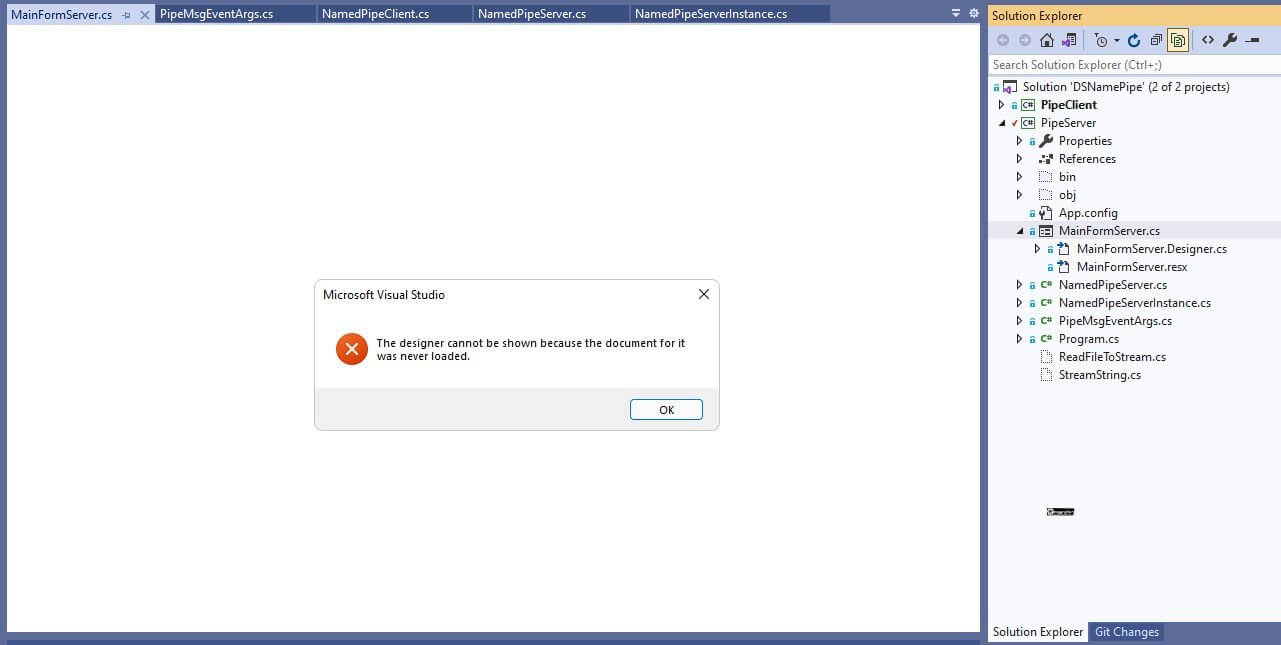Image resolution: width=1281 pixels, height=645 pixels.
Task: Switch to the Git Changes tab
Action: [x=1126, y=631]
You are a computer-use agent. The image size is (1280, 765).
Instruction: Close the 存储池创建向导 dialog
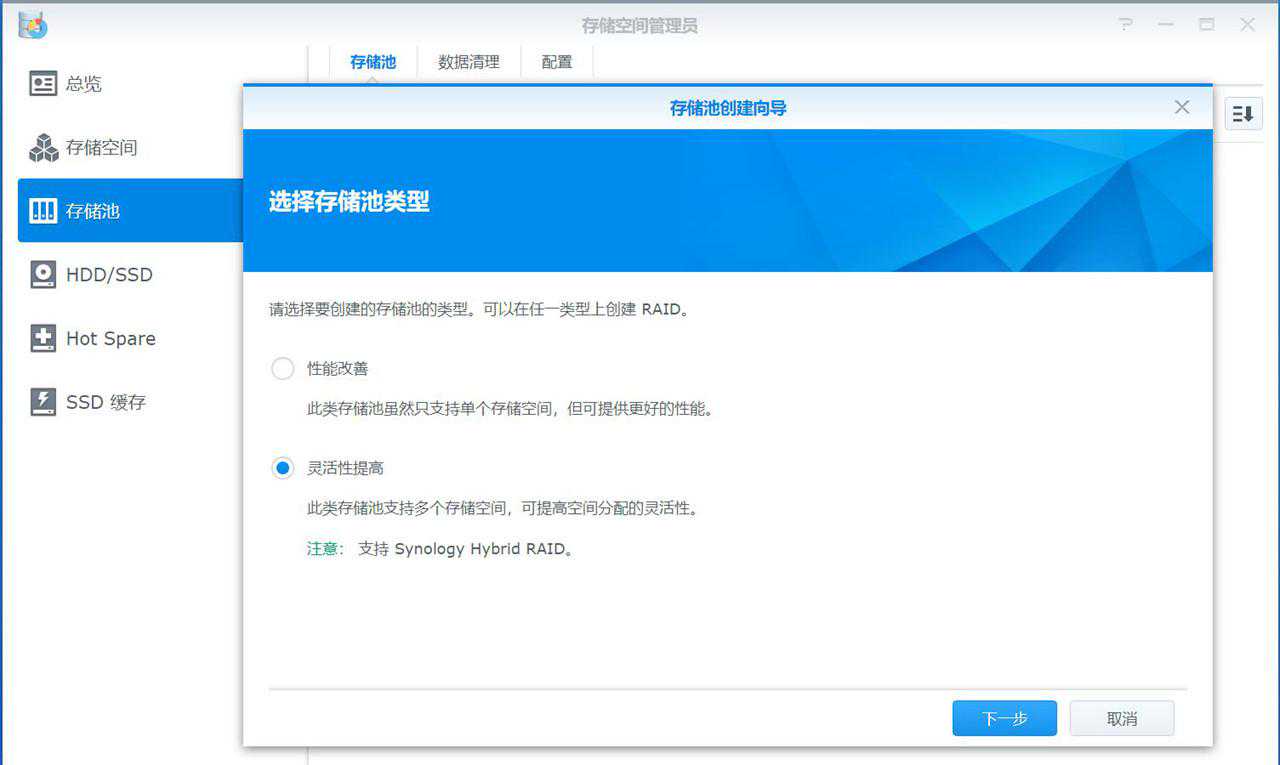click(1182, 107)
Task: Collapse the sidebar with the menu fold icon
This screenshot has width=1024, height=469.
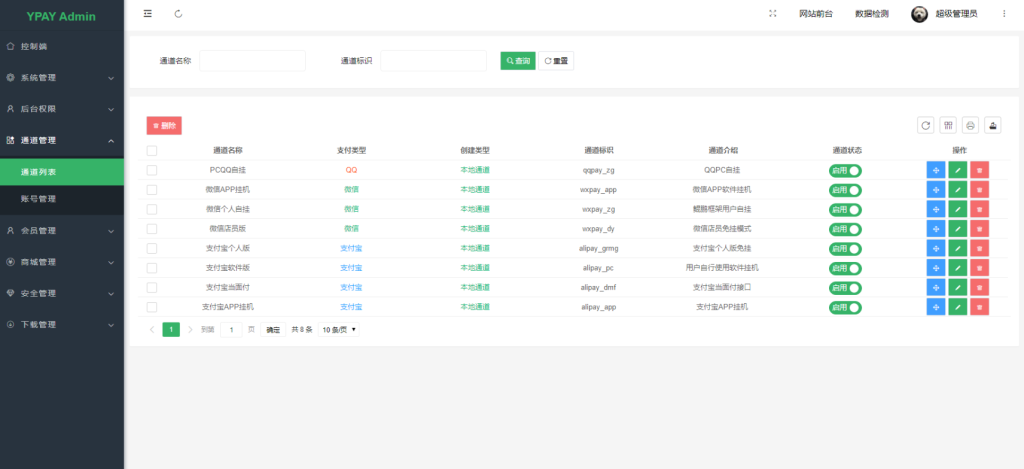Action: click(x=148, y=14)
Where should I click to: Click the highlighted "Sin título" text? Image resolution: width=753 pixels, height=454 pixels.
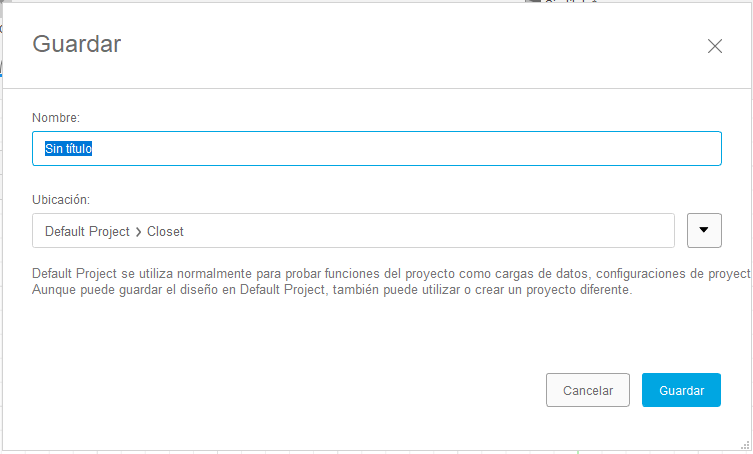69,149
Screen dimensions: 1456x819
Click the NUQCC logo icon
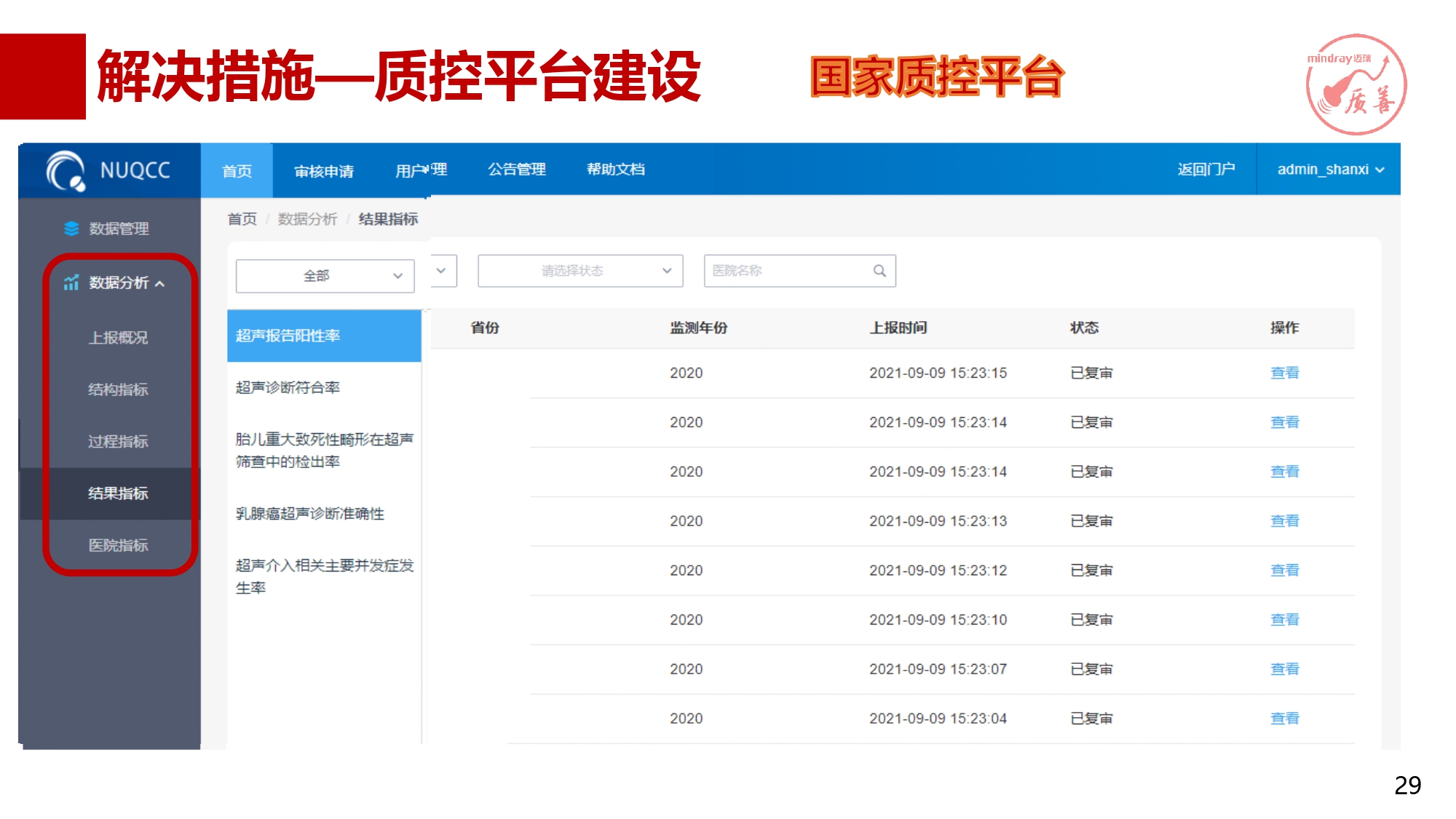tap(66, 170)
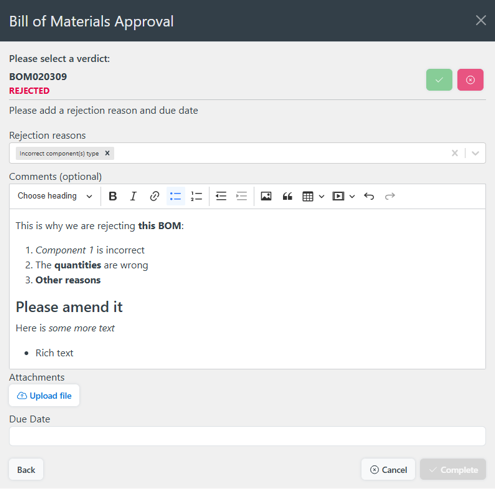Toggle the bulleted list button
Screen dimensions: 495x489
pyautogui.click(x=175, y=196)
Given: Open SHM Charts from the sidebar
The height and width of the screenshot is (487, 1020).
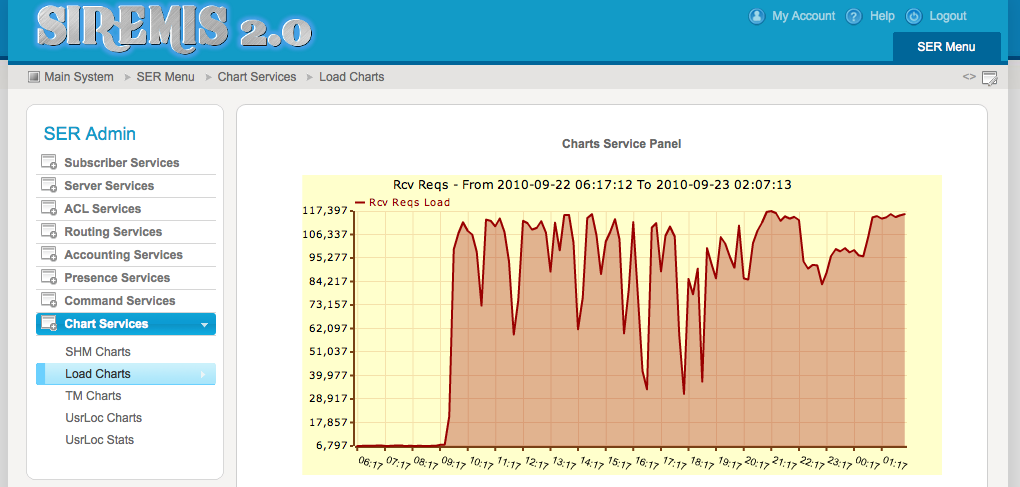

━━━━

▶ _REQUIREMENT_: Render the lines of the items as a Markdown table with the columns Row and Line. Begin at the line containing "Where should I", continue through the final line of the items, number each row, and omit blank lines and all pictures.

▶ _TASK RESULT_:
| Row | Line |
|---|---|
| 1 | Where should I click to: Click the highlighted "Sin título" text? Image resolution: width=753 pixels, height=454 pixels. |
| 2 | 69,149 |
| 3 | Screen dimensions: 1456x819 |
| 4 | Click the NUQCC logo icon |
| 5 | tap(66, 170) |
| 6 | Toggle the bulleted list button |
| 7 | Screen dimensions: 495x489 |
| 8 | pyautogui.click(x=175, y=196) |
| 9 | Given: Open SHM Charts from the sidebar |
| 10 | The height and width of the screenshot is (487, 1020). |